━━ PAGE EXCERPT ━━
It was the night before my best friend’s wedding, and I, the best man, had been tasked with getting the groom home relatively sober and at a reasonable hour. I failed, but not just because we were a bunch of dudes in our late 20s on the eve of a big adult commitment and drunk on two-dollar longnecks. It was because we were at Fran’s East Side, the legendarily grimy East Nashville dive bar, and for the first time in his life, my best friend had decided to get on stage and sing karaoke.
The bar—technically named East Side, but referred to colloquially as Fran’s for its matriarch, Frances Adams—has that kind of power. My pal hadn’t performed karaoke before and hasn’t done it since, but that night inside Fran’s cinder-block walls and under the watchful eye of the outsized cat tapestry that hangs on the bar’s western wall, he ripped through “Thunder Road” like a madman. (Picking a lyrically dense five-minute Springsteen song was one of several ill-advised decisions that evening.)
Adams has run several Nashville bars over the past half-century, including a previous East Side iteration before it moved to its current location in 2008. News recently broke that Adams’s landlord is refusing to renew her lease and raising rent on the building. The parking lot was sold—Adams is having to pay rent on that now too—and this all comes on the heels of a long stretch when Fran’s was closed due to the pandemic. A GoFundMe campaign was launched to help Fran’s staff find and relocate to a new space. But that’s more easily said than done in New Nashville, where skyrocketing real estate prices have forced countless longtime businesses to close altogether.
━━━
▶ _WHAT TO DO_
1 > Reproduce the passage about Fran's East Side from "Adams has run" up to and including "to close altogether.", swapping "parking lot" for "garage".
2 > State whether each of the following statements agrees with the passage about Fran's East Side, answering yes or no and quoting the deciding words: (a) The bar moved to its current location in 2008. (b) The groom had performed karaoke many times before that night. (c) A GoFundMe campaign was launched to help the staff relocate.
━━ PROVIDED MATERIAL ━━
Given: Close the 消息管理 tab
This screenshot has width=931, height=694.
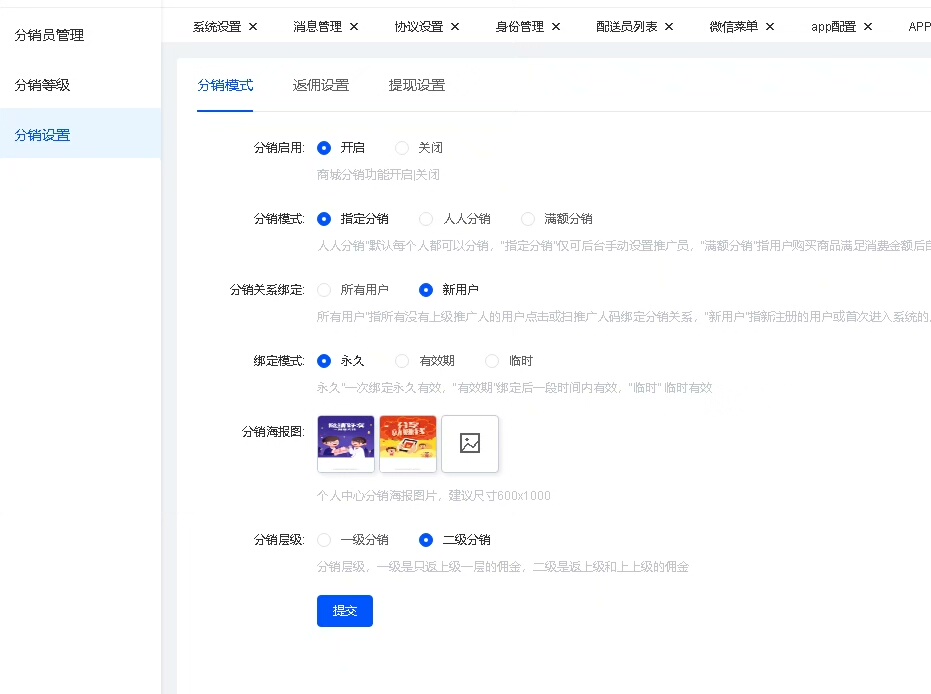Looking at the screenshot, I should point(354,27).
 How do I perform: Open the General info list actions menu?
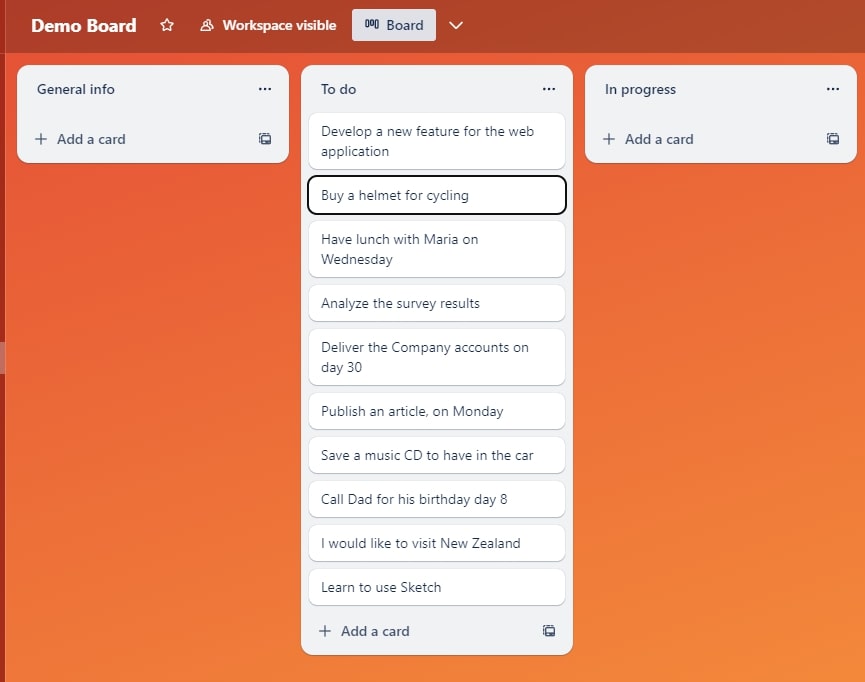click(x=265, y=89)
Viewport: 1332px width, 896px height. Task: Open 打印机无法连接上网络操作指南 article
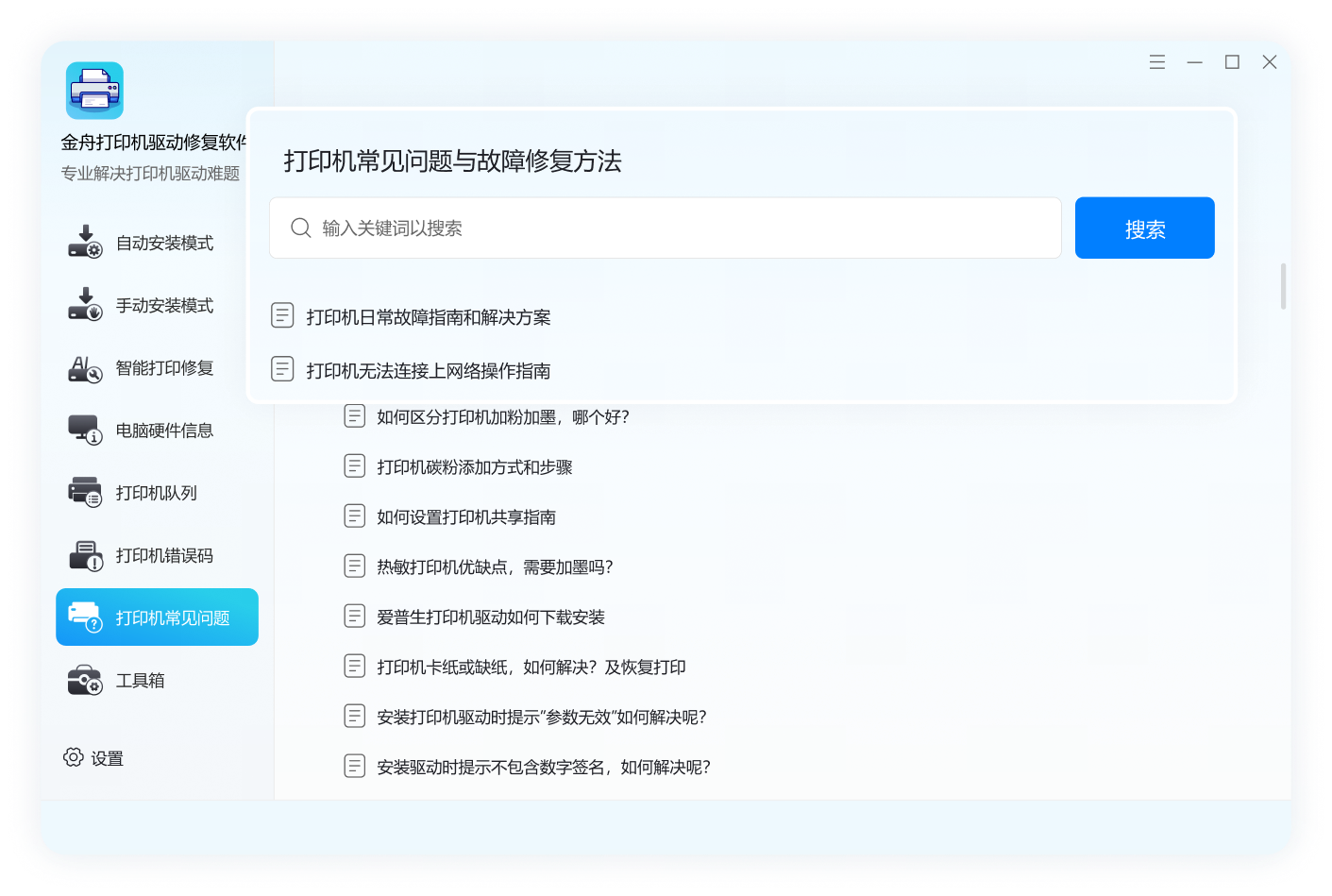pos(430,370)
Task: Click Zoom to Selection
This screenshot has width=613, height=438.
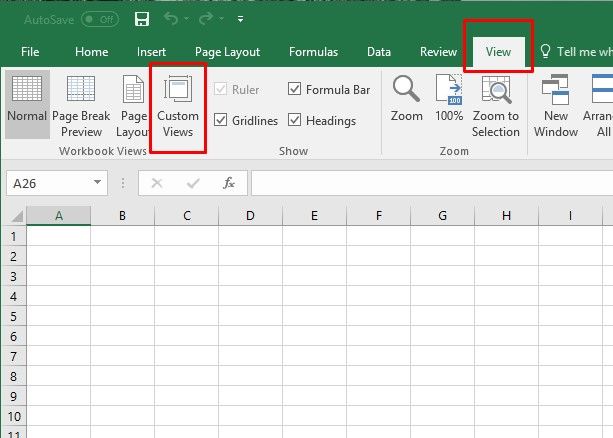Action: pyautogui.click(x=496, y=106)
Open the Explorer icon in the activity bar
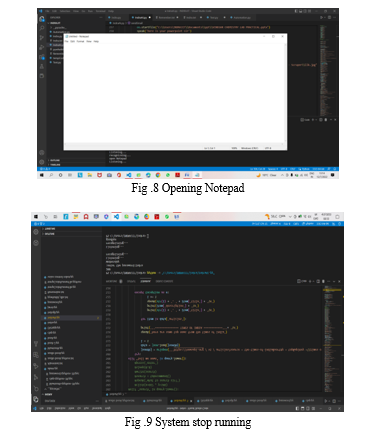This screenshot has height=434, width=371. 42,19
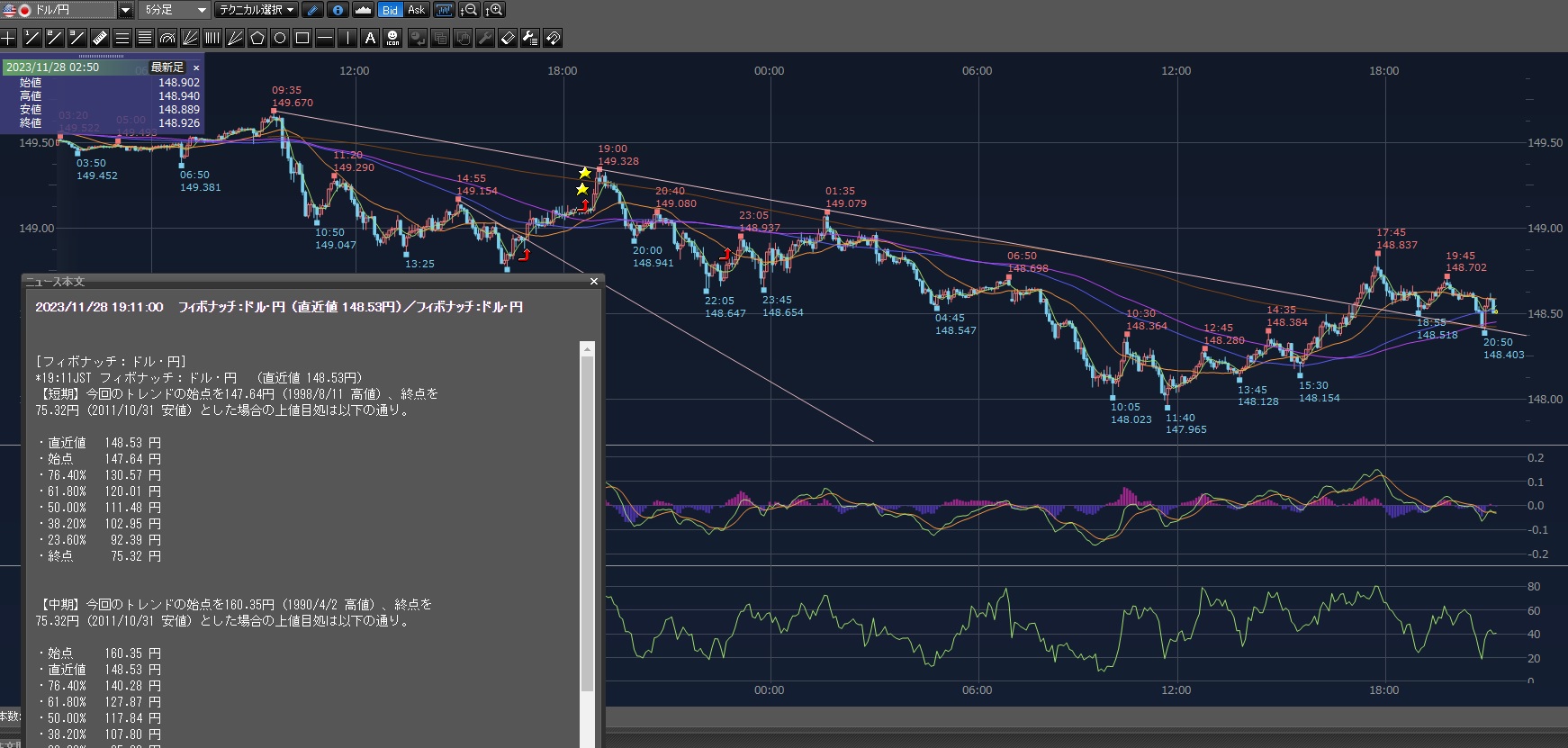Image resolution: width=1568 pixels, height=748 pixels.
Task: Switch the chart to Ask prices
Action: tap(416, 10)
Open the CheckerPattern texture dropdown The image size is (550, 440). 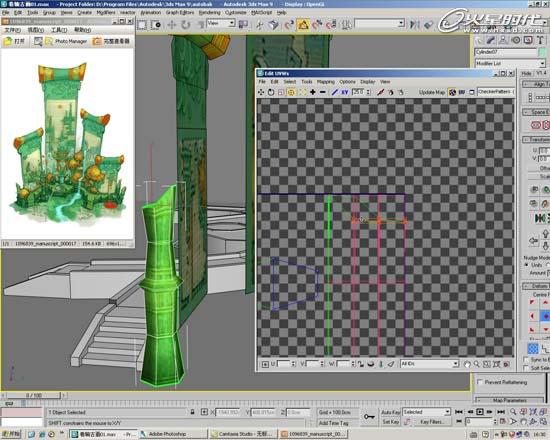tap(496, 92)
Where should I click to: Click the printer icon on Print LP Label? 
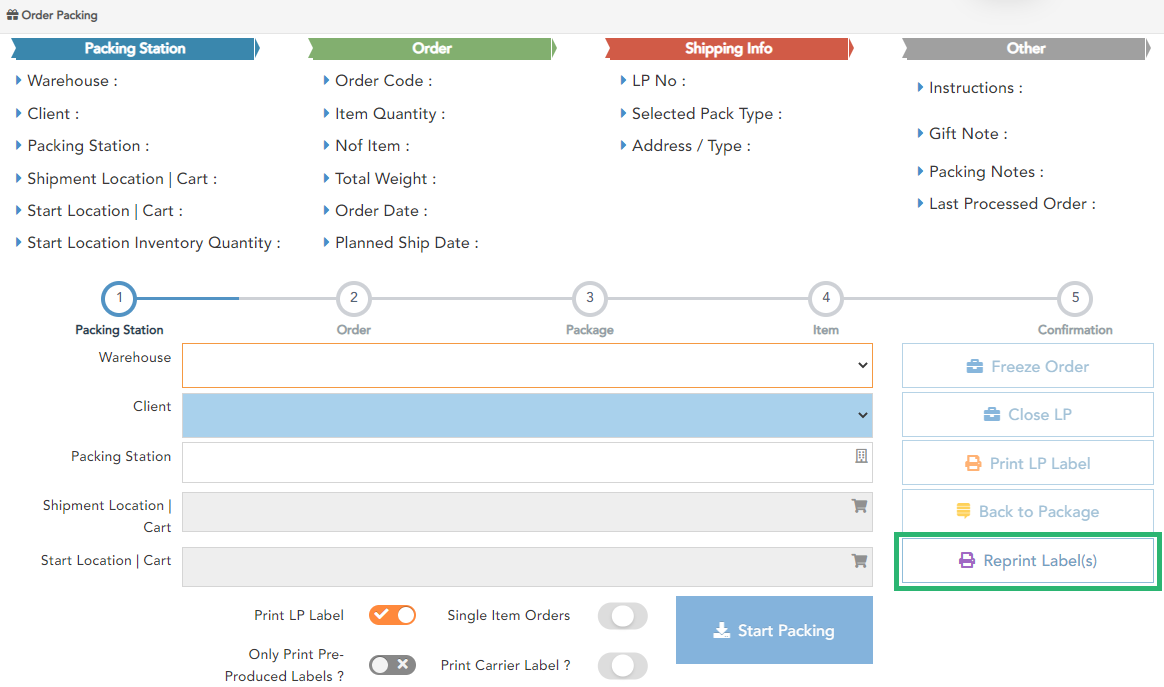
━━━
▶ _OUTPUTS FOR THE TASKS_
1 >
Adams has run several Nashville bars over the past half-century, including a previous East Side iteration before it moved to its current location in 2008. News recently broke that Adams’s landlord is refusing to renew her lease and raising rent on the building. The garage was sold—Adams is having to pay rent on that now too—and this all comes on the heels of a long stretch when Fran’s was closed due to the pandemic. A GoFundMe campaign was launched to help Fran’s staff find and relocate to a new space. But that’s more easily said than done in New Nashville, where skyrocketing real estate prices have forced countless longtime businesses to close altogether.

2 >
(a) Yes: "before it moved to its current location in 2008"
(b) No: "My pal hadn’t performed karaoke before and hasn’t done it since"
(c) Yes: "A GoFundMe campaign was launched to help Fran’s staff find and relocate to a new space"